Rachelle explains the drawing exercise with the Jack-and-the-pulpit image.
Max draws an expanded tree added onto the base of the Jack-in-the-pulpit. The drawing below.
All of the children's drawings were very different, from very involved environments to more abstract and minimal marks. Visitors wandering through the show stopped to watch the kids at work.
(Below) The materials the children had to work with in the Whitney's childrens studio room. Here, from left, a cut out view finder, interesting photographic images cut from Natural Geographic type magazines, pencils, and white paper.
(Left) Max and the other children listen very attentively as Rachelle explains all the different materials, how to use them and the object of this art exercise.
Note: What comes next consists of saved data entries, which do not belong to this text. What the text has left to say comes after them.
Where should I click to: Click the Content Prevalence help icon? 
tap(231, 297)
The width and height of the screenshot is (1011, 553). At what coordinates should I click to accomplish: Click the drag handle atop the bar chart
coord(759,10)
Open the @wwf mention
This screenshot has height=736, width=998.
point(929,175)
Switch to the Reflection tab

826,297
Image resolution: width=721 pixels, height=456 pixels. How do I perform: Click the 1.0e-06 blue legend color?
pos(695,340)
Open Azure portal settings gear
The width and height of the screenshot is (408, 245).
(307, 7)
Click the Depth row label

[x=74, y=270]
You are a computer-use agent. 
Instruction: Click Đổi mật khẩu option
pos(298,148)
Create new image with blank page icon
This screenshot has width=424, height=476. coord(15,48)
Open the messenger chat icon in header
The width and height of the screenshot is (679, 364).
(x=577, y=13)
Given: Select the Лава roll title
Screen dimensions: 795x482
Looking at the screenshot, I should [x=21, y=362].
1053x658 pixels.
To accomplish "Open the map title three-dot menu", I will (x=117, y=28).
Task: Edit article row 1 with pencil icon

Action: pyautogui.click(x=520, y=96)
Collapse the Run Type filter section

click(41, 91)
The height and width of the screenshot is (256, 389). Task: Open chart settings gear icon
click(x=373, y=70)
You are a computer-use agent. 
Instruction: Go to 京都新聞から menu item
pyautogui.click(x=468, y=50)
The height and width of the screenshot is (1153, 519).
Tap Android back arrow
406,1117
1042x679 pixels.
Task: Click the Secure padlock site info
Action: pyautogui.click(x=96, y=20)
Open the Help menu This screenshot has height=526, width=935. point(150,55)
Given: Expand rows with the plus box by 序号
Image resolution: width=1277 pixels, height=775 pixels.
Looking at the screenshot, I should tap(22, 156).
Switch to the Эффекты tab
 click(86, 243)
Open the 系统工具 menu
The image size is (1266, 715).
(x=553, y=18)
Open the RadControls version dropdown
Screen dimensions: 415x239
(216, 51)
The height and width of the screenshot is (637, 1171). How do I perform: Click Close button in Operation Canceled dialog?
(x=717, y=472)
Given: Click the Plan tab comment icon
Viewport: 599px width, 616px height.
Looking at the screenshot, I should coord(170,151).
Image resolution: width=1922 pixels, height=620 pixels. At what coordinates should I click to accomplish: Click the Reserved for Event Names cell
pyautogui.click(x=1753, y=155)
(Right) Max works on a sketch of his zoom in focus on a stripped fish, then transfers it into pastel onto good paper (below).
Max works on a drawing of a sunrise with water soluble pastels
in the lovely childrens studio rooms of the Whitney. Max loved this material.
Although Georgia O’Keeffe (1887–1986) has long been celebrated as a central figure in twentieth-century art, the abstract works she created throughout her career have remained overlooked by critics and the public in favor of her representational subjects. In 1915, O’Keeffe leaped into abstraction with a group of charcoal drawings that were among the most radical creations produced in the United States at that time. In these and subsequent abstractions, O’Keeffe sought to transcribe her ineffable thoughts and emotions. While her output of abstract work declined after 1930, she returned to abstraction in the mid-1940s with a new vocabulary that provided a precedent for a younger generation of abstractionists. By devoting itself to this largely unexplored area of her work, Georgia O’Keeffe: Abstraction is an overdue acknowledgment of her place as one of America’s first abstract artists.
The exhibition includes more than 125 paintings, drawings, watercolors, and sculptures by O’Keeffe as well as selected examples of Alfred Stieglitz’s famous photographic portrait series of O’Keeffe. The exhibition will be accompanied by a fully illustrated catalogue with essays by the organizers, excerpts from the recently unsealed Stieglitz-O’Keeffe correspondence, and a contextual chronology of O’Keeffe’s art and life.